Whichever lines of the material contain "agent", copy each of them.

> [Data for processing]:

☆ ☆ ☆

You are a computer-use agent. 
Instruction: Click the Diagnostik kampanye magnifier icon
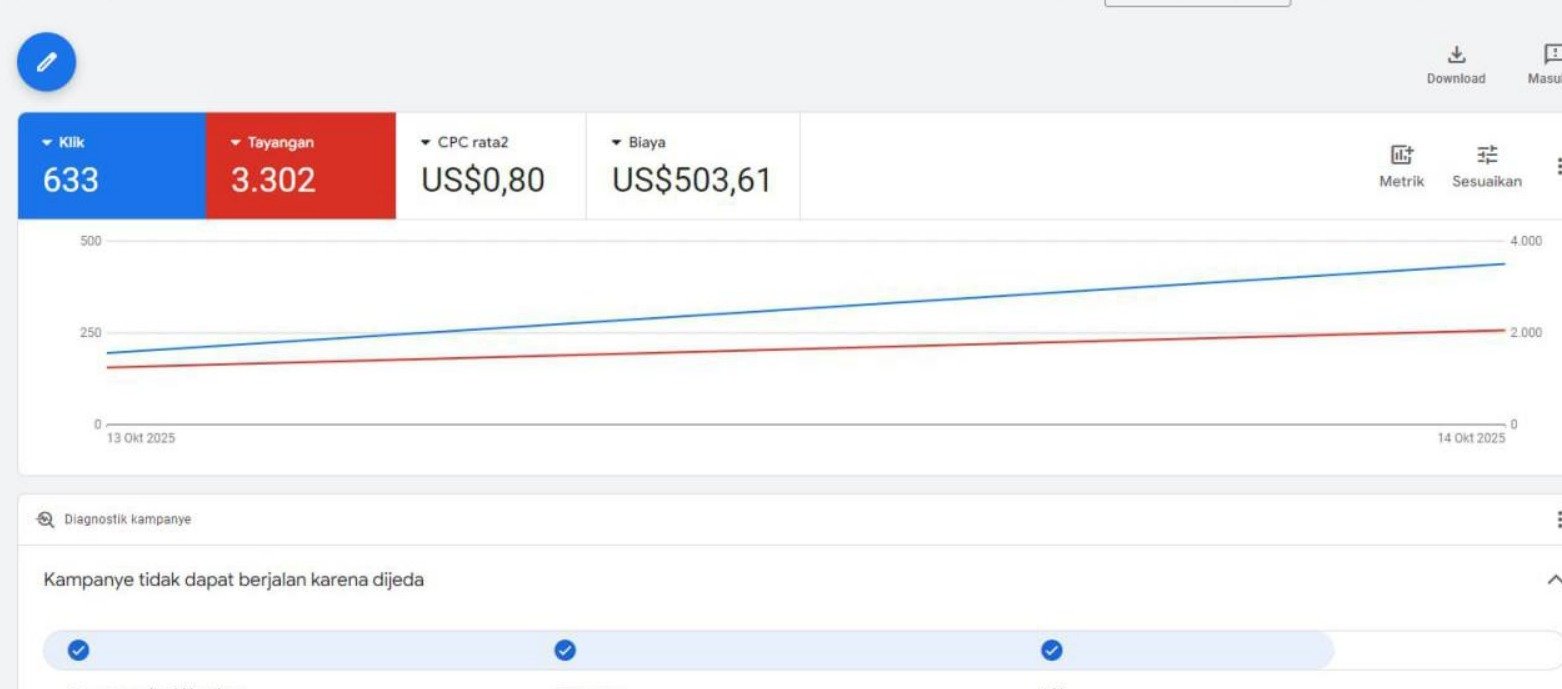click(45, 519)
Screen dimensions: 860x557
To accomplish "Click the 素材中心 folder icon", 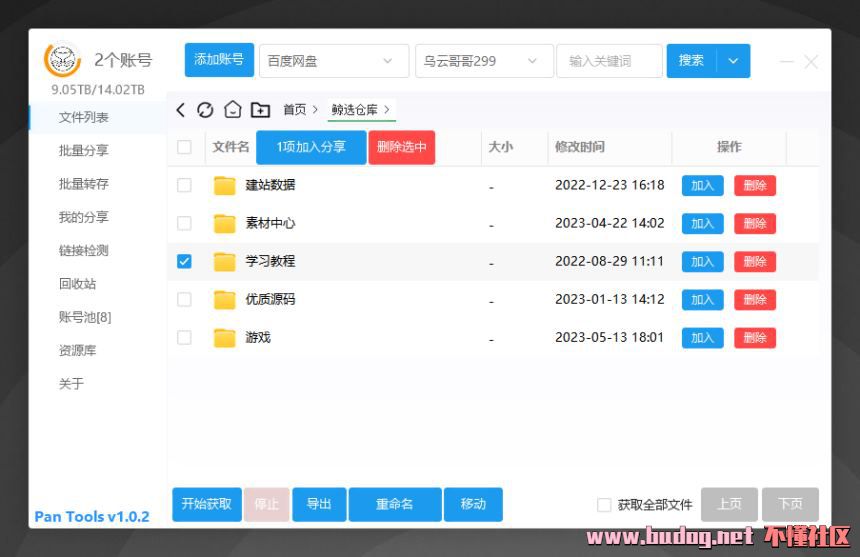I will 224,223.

☆ ☆ ☆

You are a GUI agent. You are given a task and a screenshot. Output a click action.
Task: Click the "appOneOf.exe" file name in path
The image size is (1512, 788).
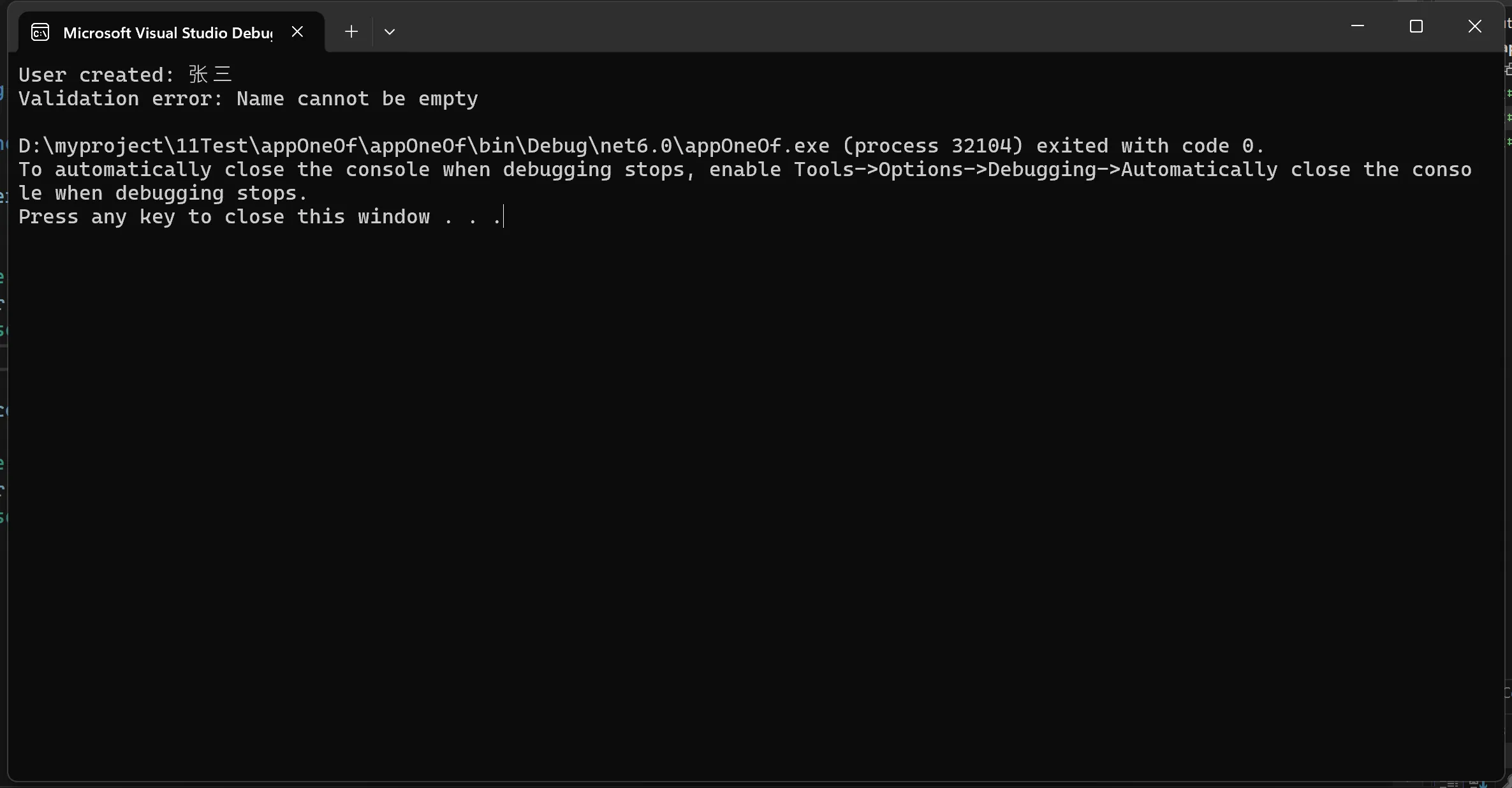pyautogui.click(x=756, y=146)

☆ ☆ ☆

> [Result for this task]:
You are a computer-use agent. 
You are a GUI agent. You are given a task and a screenshot. Output a click action.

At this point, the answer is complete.